Guedes: ‘Previdência é fábrica de privilégios’

Equipe BR Político

O ministro da Economia, Paulo Guedes, reiterou nesta segunda, 8, que a Previdência hoje “é fábrica de privilégios e desigualdade”. Segundo ele, a “história de que a reforma da Previdência ataca os pobres não é verdade”. A página 53 da PEC da reforma mostra quem seriam os “mais favorecidos”: “Ricos tendem a se aposentar mais cedo e com maiores valores. Em geral, em especial no setor urbano, os trabalhadores socialmente mais favorecidos (maior renda, formalidade, estabilidade ao longo da vida laboral e melhores condições de trabalho) tendem a se aposentar por tempo de contribuição. Isto é, sem idade mínima, com idade média de 54,6 anos em 2018, tendo expectativa de recebimento do benefício de 27,2 anos, e com valor médio de cerca de R$ 2.231,00”. Os ricos seriam, então, os que ganham R$ 2.231.

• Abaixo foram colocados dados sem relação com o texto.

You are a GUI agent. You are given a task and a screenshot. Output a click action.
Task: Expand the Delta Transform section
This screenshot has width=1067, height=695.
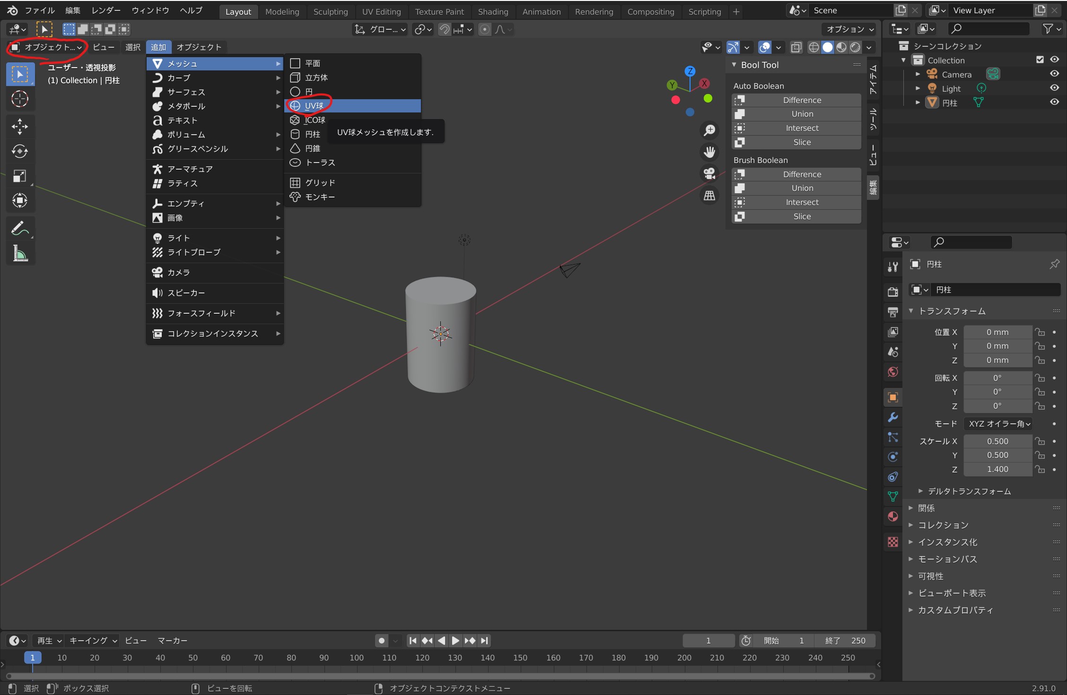point(969,491)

Já os pobres: “Pobres tendem a se aposentar mais tarde e com menores valores. Já aqueles trabalhadores socialmente menos favorecidos (menor renda, maior informalidade, menor estabilidade ao longo da vida laboral, menor densidade contributiva e piores condições de trabalho) tendem a se aposentar por idade aos 63 anos em média (em 2018), o que implica uma duração média esperada de 20,1 anos, e com valor médio de aposentadoria de cerca de R$ 1.252,00”. Os pobres seriam, então, os que ganham um pouco mais da metade do que ganham os ricos.